◆ Task to carry out ◆
Please put the items below into a numbered list, one line each, skipping blank lines and leaving out the pictures.

◆ Data shown ◆
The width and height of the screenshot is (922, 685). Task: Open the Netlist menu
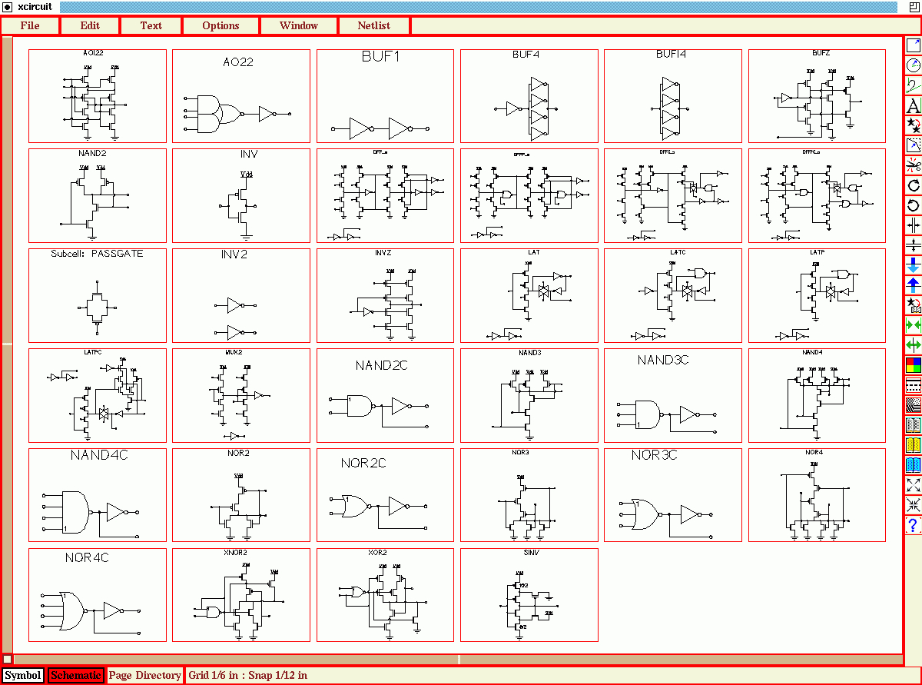tap(373, 25)
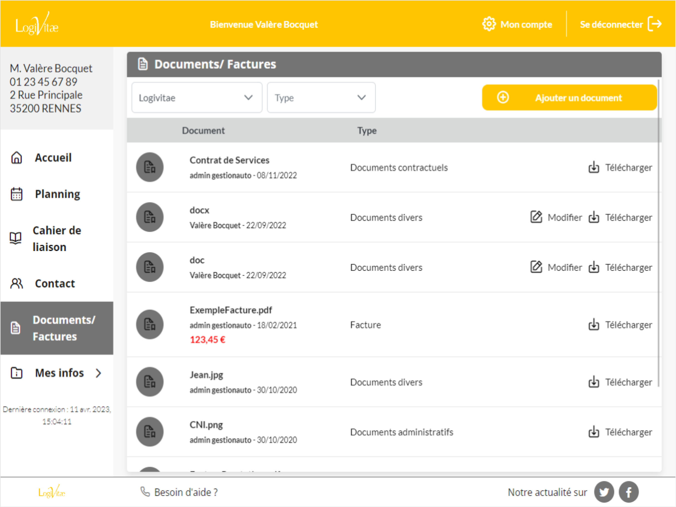Screen dimensions: 676x507
Task: Click the Ajouter un document button
Action: click(x=569, y=98)
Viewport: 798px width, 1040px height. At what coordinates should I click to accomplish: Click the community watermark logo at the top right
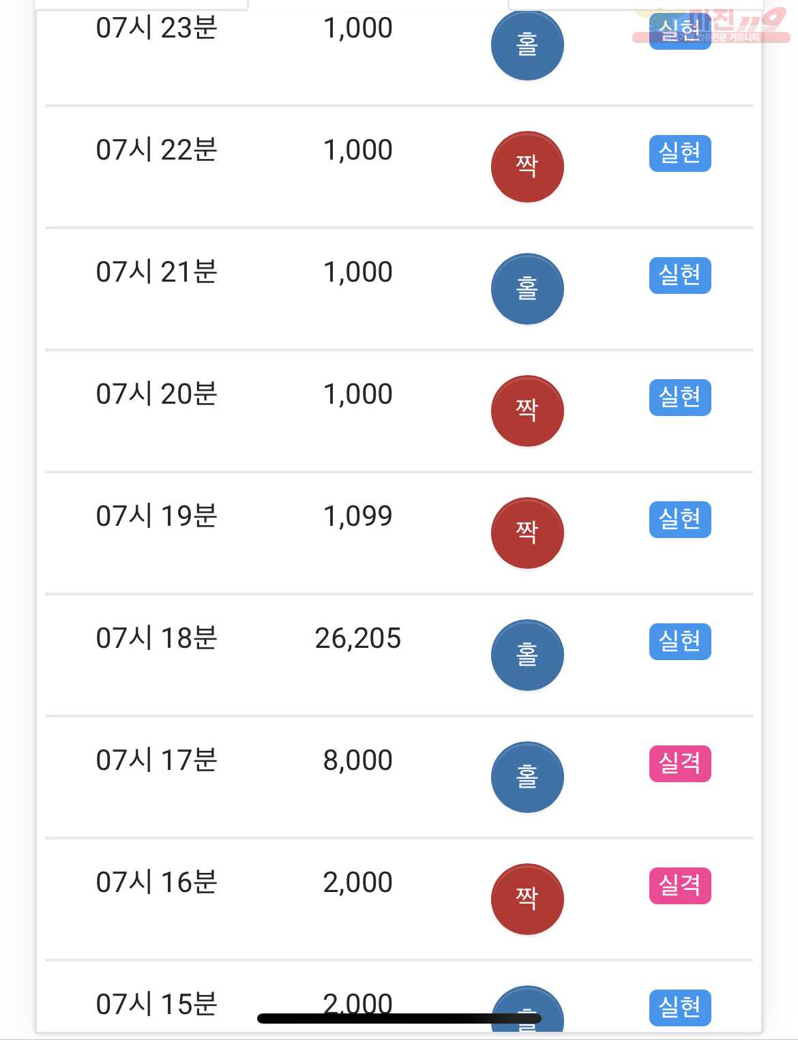pyautogui.click(x=711, y=25)
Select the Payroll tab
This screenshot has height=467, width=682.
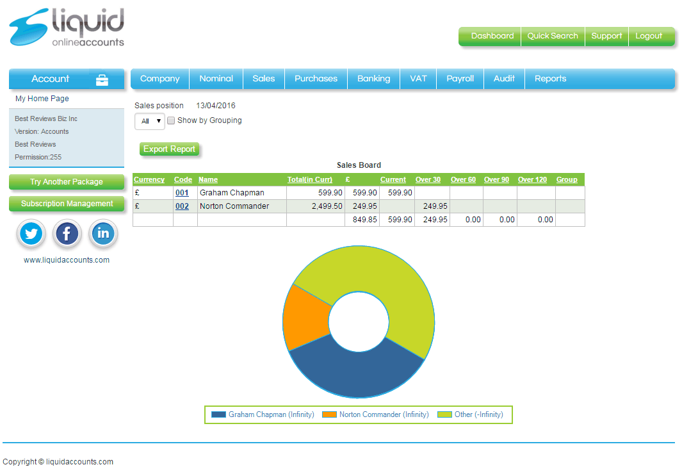click(x=460, y=78)
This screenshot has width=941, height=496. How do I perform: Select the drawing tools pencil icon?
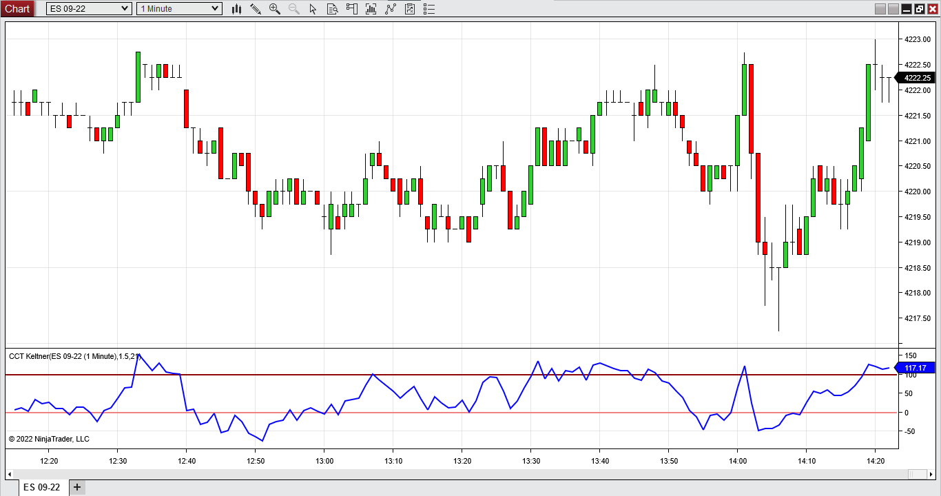coord(256,9)
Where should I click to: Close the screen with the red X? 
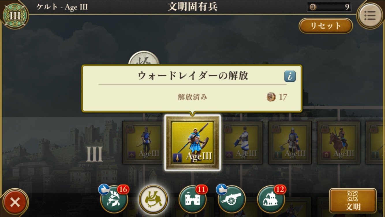[x=15, y=203]
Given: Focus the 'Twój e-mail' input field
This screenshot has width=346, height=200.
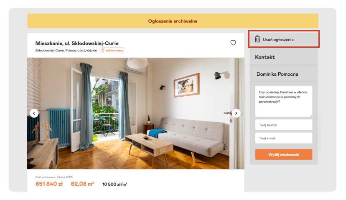Looking at the screenshot, I should tap(284, 138).
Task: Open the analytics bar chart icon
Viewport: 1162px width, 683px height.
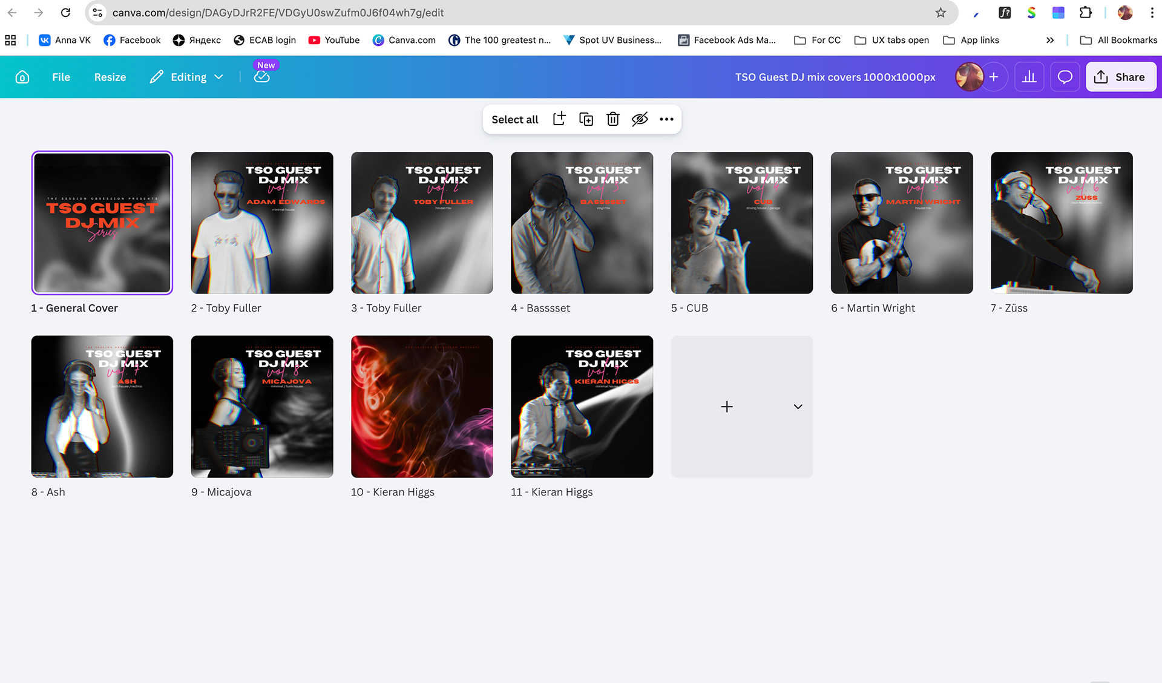Action: [x=1029, y=77]
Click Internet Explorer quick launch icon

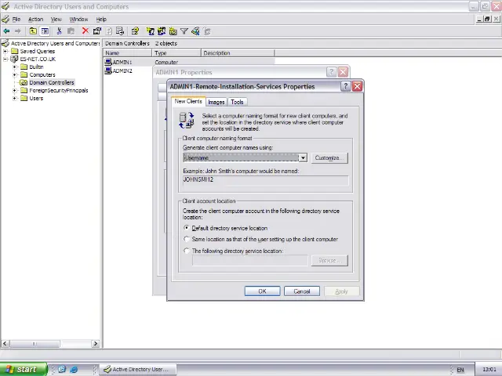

◆ Finished task ◆
1. The width and height of the screenshot is (922, 685). Task: Open the Netlist menu
2. tap(373, 25)
3. Screen dimensions: 676x507
4. Task: Click the Ajouter un document button
5. Action: click(x=569, y=98)
6. Viewport: 798px width, 1040px height. At what coordinates should I click to accomplish: Click the community watermark logo at the top right
7. pyautogui.click(x=711, y=25)
8. Select the Payroll tab
9. This screenshot has height=467, width=682.
10. click(x=460, y=78)
11. This screenshot has width=941, height=496. How do I perform: Select the drawing tools pencil icon?
12. coord(256,9)
13. Where should I click to: Close the screen with the red X? 
14. [x=15, y=203]
15. Given: Focus the 'Twój e-mail' input field
16. This screenshot has width=346, height=200.
17. Looking at the screenshot, I should tap(284, 138).
18. Task: Open the analytics bar chart icon
19. Viewport: 1162px width, 683px height.
20. Action: [x=1029, y=77]
21. Click Internet Explorer quick launch icon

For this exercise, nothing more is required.